The Devil’s Hideout (2022)

Rating: C

Dir: Marc Carreté
Star: Joan Frank Charansonnet, Patrícia Bargalló, Miquel Sitjar, Joan Massotkleiner
a.k.a. Lagunas, la guarida del diablo

It’s safe to say the reputation of Josué (Charansonnet) around the small rural town where he lives, is mixed, to put it mildly. He hasn’t been dealt the best of hands, now being the only caretaker of his mentally-ill brother, who lives with Josué in the large, run-down house inherited from their parents. He runs the local shop, similarly passed down to him, but his customers are few, and friends even fewer. The closest is the local prostitute, Abigail (Bargalló), who plies her trade by the station. It’s all very clearly wearing on Josué, both physically and mentally, and the brother’s increasing violent tendencies push things to, then past, a breaking point.

What stands out here is the casting of, and performance by, Charansonnet. He looks almost at death’s door, from the first time we see him, a man ground down by life’s burdens to a mere shell of a man. If you told me he developed chronic anaemia like his character, as part of some twisted version of method approach to the role, I’d believe you. It is horrific to watch a person who is shuffling through life, little more than a zombie, yet there is a certain poignancy to Josué as well. You feel there is a good man in there somewhere, even if the merest shadow remains, and his strong religious faith is one of the few aspects of his humanity still present. 

The problem is, the rest of the film appears to be operating in a different dimension. It’s a small cast, and none of the other performers come over as more than single-sentence tropes. The tart with a heart. The kindly yet ineffectual man of the cloth. The nosey neighbour. To keep the film balanced, it needs an opposing force of similar strength, to push against Josué. Either because or in spite of this imbalance (and I’m unsure which), he ends up operating as both the film’s hero and its villain.
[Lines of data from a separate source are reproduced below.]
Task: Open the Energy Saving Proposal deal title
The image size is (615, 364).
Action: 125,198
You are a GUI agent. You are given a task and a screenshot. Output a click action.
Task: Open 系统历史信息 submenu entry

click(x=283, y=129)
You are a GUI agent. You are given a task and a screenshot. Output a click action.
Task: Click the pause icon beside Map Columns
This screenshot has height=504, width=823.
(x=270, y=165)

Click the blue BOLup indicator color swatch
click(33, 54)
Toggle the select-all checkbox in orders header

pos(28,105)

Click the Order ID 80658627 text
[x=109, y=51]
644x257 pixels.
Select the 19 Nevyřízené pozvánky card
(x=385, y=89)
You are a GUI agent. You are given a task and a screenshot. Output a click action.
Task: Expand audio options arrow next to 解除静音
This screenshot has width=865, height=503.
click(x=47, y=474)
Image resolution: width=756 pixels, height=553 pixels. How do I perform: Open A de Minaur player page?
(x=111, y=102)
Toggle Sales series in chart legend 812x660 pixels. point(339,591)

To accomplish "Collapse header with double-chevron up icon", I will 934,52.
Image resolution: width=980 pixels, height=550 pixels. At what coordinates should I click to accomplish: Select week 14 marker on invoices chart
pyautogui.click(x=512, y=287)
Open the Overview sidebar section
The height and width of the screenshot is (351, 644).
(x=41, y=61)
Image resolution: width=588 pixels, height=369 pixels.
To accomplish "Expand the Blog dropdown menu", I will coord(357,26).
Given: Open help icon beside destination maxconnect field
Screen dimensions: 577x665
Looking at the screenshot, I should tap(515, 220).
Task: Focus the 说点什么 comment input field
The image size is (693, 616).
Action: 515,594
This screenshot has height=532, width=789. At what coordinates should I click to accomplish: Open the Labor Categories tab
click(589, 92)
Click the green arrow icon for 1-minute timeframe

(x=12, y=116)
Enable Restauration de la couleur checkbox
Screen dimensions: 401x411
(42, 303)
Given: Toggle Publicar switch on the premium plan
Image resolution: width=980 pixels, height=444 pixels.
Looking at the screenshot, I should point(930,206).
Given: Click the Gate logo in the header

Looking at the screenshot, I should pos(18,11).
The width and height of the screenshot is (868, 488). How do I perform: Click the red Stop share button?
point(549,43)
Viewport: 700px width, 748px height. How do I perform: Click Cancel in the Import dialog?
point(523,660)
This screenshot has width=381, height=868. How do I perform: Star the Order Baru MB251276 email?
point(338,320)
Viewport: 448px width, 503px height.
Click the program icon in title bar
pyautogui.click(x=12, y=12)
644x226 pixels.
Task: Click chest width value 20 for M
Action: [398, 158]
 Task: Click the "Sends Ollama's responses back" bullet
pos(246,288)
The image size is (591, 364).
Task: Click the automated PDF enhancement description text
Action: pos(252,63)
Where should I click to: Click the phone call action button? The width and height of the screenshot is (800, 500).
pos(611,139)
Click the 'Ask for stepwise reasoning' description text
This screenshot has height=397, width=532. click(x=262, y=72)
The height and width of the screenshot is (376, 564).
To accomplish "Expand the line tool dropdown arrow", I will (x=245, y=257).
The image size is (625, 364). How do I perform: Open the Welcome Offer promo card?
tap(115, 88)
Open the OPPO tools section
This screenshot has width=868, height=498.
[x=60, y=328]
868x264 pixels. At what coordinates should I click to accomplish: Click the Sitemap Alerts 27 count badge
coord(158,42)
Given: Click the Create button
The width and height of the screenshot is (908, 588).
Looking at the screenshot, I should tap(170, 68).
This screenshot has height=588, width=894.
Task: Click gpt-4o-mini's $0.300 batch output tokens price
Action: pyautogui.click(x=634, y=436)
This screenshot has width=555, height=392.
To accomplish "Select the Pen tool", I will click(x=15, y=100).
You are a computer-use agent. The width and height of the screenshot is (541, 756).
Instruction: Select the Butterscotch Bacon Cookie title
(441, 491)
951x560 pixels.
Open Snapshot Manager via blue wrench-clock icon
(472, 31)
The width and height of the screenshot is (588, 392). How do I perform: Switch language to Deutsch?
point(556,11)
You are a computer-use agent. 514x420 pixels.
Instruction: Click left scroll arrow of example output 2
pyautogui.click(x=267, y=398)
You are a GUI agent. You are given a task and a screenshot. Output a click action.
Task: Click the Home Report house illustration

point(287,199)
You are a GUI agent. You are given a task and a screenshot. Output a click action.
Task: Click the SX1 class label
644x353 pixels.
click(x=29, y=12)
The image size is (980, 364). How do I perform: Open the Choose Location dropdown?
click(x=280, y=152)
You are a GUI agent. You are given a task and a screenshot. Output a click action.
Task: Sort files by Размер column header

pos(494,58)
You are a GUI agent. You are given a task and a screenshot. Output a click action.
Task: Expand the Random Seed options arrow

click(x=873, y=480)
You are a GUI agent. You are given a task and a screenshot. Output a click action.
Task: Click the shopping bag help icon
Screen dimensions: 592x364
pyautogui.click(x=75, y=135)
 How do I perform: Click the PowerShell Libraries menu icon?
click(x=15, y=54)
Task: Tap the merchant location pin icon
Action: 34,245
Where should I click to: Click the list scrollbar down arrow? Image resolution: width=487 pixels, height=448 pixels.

That is an almost impossible trick to pull off, and despite Charansonnet’s valiant efforts, he’s not able to do so. 

The other issue is the plot. It drops the ball badly in the final act, going in a more direct and less psychological direction, one which feels at odds with most of what we have seen to that point. The fact we did not get to see Josué’s brother, only hearing his demented yelling, led to… certain inescapable conclusions, shall we say. That the movie chose a different direction is laudable. That the makers chose one apparently borrowing elements from a third-tier Evil Dead knock-off, is rather less praiseworthy. I can’t quite identify the precise moment at which the film jumped the shark, yet by the time the credits roll, I had a feeling this might have happened. Given an incredibly strong first half-hour, it’s a shame it was unable to build on the solid foundation and Charansonnet’s portrayal.